* PASSAGE *
····················
The Evolving Federal Workforce
President Joe Biden wants to revitalize the federal workforce. But that could prove challenging.
The end of Claudia Hitaj's six-year career as a federal research economist can be traced to the summer of 2018. That's when the U.S. Department of Agriculture (USDA) announced plans to move two subagencies from the Washington, D.C., area.
Employees of the Economic Research Service (ERS) were given a year to decide whether to pull up stakes or find another job in Washington, D.C. They learned only a few months before the year was up that their jobs would be moved to Kansas City, Mo.
Hitaj, who has a doctorate, declined to relocate. She landed a position with the Luxembourg Institute of Science and Technology doing similar studies on agriculture and the environment. Her husband was able to find work overseas, which was a major consideration.
"For me, I knew I couldn't make it work," Hitaj says of the option to move to Missouri. "It was a very stressful situation."
The USDA's decision to uproot parts of the ERS and the National Institute of Food and Agriculture was pitched as a way to get researchers closer to farmers. But even with the hiring of some replacement staffers, the two divisions shed a combined 152 jobs between September 2018 and September 2020, according to U.S. Office of Personnel Management (OPM) statistics.
"What a wonderful way to streamline government and do what we haven't been able to do for a long time," said Mick Mulvaney, acting chief of staff to then-President Donald Trump, in August 2019.
····················
* PROVIDED INFORMATION *
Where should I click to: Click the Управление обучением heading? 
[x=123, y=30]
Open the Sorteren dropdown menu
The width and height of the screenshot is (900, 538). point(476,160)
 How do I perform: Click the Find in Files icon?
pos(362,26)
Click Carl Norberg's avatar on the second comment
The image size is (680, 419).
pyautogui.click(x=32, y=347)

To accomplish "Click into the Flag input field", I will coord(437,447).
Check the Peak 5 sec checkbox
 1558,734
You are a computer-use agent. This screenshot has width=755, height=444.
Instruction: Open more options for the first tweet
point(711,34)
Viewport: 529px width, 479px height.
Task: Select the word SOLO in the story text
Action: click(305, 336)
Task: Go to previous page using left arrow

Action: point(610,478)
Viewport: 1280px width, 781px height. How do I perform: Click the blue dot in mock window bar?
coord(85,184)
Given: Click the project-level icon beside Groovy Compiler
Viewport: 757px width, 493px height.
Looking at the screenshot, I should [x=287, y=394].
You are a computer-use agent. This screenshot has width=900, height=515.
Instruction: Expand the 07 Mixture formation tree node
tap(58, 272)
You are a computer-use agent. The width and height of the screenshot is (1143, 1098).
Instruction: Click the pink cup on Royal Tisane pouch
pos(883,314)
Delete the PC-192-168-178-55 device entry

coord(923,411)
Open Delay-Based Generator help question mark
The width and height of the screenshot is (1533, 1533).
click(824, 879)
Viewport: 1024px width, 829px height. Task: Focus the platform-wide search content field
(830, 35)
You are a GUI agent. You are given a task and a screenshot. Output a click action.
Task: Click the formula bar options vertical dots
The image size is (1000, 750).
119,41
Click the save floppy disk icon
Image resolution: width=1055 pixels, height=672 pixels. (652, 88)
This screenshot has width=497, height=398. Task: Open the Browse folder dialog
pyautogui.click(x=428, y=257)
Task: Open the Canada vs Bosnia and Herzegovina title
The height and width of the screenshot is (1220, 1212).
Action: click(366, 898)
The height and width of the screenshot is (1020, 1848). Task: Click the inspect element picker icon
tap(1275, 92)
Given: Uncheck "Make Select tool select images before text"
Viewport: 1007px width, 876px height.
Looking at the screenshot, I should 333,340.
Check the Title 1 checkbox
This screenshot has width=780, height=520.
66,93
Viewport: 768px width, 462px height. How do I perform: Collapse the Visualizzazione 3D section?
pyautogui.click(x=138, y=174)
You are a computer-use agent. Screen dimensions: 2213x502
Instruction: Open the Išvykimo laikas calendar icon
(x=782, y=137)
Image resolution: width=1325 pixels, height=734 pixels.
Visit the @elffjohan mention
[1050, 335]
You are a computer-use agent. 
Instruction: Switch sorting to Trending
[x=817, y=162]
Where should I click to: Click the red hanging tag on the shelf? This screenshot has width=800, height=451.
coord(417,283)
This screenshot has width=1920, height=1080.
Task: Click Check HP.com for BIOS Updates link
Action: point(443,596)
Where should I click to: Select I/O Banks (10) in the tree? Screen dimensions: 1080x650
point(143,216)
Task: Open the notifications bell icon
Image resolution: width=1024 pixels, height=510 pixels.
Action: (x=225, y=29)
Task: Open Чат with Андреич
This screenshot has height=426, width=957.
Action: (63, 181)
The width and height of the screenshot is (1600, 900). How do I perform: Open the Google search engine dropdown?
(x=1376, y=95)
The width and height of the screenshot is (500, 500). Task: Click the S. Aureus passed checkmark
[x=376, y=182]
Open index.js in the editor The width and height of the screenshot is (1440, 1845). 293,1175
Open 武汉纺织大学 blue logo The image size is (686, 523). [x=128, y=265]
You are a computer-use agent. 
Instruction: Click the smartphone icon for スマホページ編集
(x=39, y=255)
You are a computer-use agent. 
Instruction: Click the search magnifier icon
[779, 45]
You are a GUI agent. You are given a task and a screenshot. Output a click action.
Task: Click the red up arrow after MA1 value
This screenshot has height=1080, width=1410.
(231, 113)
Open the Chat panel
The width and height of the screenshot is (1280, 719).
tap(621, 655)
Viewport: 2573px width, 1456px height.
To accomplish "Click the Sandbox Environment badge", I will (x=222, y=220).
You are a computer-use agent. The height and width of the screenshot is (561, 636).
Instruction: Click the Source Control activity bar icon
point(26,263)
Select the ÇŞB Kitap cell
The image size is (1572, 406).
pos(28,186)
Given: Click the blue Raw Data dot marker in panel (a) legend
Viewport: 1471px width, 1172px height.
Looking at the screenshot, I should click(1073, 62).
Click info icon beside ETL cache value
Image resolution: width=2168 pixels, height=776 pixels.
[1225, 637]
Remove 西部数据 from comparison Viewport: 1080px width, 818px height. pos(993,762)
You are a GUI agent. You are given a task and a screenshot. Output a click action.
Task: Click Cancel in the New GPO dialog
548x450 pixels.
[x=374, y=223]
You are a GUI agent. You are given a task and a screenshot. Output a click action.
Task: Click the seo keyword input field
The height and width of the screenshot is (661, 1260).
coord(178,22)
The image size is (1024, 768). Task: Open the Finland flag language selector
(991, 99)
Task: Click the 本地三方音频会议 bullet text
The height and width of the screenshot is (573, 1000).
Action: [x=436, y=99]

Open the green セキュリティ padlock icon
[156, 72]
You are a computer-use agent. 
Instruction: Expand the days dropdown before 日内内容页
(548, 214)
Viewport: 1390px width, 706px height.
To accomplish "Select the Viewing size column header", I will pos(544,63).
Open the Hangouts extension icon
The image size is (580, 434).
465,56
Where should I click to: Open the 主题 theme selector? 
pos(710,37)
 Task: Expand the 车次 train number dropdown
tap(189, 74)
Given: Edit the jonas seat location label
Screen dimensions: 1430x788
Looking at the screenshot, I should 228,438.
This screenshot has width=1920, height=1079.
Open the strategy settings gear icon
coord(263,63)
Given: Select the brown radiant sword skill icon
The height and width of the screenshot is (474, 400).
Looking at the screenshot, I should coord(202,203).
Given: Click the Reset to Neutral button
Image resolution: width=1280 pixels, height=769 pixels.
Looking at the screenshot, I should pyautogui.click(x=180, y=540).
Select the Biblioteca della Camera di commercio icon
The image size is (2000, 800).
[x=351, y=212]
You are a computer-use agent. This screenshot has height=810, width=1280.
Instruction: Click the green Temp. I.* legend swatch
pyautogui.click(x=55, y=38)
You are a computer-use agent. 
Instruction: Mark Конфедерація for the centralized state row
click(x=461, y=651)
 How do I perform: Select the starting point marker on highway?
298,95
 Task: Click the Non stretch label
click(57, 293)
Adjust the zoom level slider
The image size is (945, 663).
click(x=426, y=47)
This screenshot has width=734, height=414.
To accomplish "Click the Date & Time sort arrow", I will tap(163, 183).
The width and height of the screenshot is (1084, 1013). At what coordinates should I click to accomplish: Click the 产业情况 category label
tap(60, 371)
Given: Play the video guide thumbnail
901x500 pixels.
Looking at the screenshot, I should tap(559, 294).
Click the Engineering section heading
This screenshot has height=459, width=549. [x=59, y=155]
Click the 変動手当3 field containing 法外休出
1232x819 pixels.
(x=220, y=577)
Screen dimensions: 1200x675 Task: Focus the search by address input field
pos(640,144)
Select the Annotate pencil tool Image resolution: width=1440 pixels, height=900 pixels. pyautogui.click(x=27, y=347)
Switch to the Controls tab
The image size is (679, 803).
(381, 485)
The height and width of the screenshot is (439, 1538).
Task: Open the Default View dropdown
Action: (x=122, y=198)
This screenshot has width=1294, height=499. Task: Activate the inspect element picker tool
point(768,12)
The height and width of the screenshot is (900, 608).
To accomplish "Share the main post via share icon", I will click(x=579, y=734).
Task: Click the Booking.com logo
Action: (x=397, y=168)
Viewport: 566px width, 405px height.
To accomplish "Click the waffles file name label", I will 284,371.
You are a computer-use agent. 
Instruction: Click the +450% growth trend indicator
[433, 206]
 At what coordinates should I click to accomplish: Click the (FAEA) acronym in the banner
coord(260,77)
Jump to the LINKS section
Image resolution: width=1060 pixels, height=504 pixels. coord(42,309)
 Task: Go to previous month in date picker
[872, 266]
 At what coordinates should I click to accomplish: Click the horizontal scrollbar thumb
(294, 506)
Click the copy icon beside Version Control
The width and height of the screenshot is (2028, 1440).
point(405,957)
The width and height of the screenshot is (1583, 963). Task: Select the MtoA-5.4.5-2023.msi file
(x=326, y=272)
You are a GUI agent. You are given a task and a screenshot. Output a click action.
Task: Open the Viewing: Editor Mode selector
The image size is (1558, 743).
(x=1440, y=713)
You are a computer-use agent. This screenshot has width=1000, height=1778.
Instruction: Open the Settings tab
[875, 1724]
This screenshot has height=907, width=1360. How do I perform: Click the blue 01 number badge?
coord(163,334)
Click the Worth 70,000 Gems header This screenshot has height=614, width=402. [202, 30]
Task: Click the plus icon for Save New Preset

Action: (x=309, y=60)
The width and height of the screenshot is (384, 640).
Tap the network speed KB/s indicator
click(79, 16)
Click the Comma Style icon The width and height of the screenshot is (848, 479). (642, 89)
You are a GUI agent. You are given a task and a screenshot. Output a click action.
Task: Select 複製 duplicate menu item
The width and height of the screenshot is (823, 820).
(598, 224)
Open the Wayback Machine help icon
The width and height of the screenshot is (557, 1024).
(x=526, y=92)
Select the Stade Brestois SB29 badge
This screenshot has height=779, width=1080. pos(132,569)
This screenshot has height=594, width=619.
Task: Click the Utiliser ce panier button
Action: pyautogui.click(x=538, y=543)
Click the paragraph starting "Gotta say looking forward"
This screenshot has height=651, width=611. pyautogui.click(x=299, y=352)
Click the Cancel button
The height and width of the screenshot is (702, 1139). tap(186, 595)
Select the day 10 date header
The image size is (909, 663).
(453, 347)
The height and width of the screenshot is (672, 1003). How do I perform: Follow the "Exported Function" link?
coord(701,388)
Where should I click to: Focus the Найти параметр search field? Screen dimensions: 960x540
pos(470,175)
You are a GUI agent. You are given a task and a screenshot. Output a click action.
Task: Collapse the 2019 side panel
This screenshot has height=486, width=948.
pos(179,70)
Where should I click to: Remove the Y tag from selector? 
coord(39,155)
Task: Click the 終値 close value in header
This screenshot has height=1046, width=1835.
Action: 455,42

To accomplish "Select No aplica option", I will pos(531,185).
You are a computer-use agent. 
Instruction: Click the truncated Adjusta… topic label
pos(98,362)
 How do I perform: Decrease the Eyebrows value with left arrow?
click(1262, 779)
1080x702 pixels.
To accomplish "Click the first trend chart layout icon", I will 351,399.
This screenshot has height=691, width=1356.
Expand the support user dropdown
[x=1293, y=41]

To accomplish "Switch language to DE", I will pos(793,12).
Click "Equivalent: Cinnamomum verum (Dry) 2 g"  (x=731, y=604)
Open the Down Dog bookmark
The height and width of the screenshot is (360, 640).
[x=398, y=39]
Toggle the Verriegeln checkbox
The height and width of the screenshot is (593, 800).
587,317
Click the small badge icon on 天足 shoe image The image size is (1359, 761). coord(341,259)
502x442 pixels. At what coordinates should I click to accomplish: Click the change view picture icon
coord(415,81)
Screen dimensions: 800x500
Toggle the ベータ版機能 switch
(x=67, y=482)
····················
* LIST OF TASKS *
A. List every person named in the federal workforce article.
B. Copy the federal workforce article word for word from "The Evolving Federal" to "Kansas City, Mo.".

* EXPECTED RESULTS *
A. Joe Biden, Claudia Hitaj, Mick Mulvaney, Donald Trump

B.
The Evolving Federal Workforce
President Joe Biden wants to revitalize the federal workforce. But that could prove challenging.
The end of Claudia Hitaj's six-year career as a federal research economist can be traced to the summer of 2018. That's when the U.S. Department of Agriculture (USDA) announced plans to move two subagencies from the Washington, D.C., area.
Employees of the Economic Research Service (ERS) were given a year to decide whether to pull up stakes or find another job in Washington, D.C. They learned only a few months before the year was up that their jobs would be moved to Kansas City, Mo.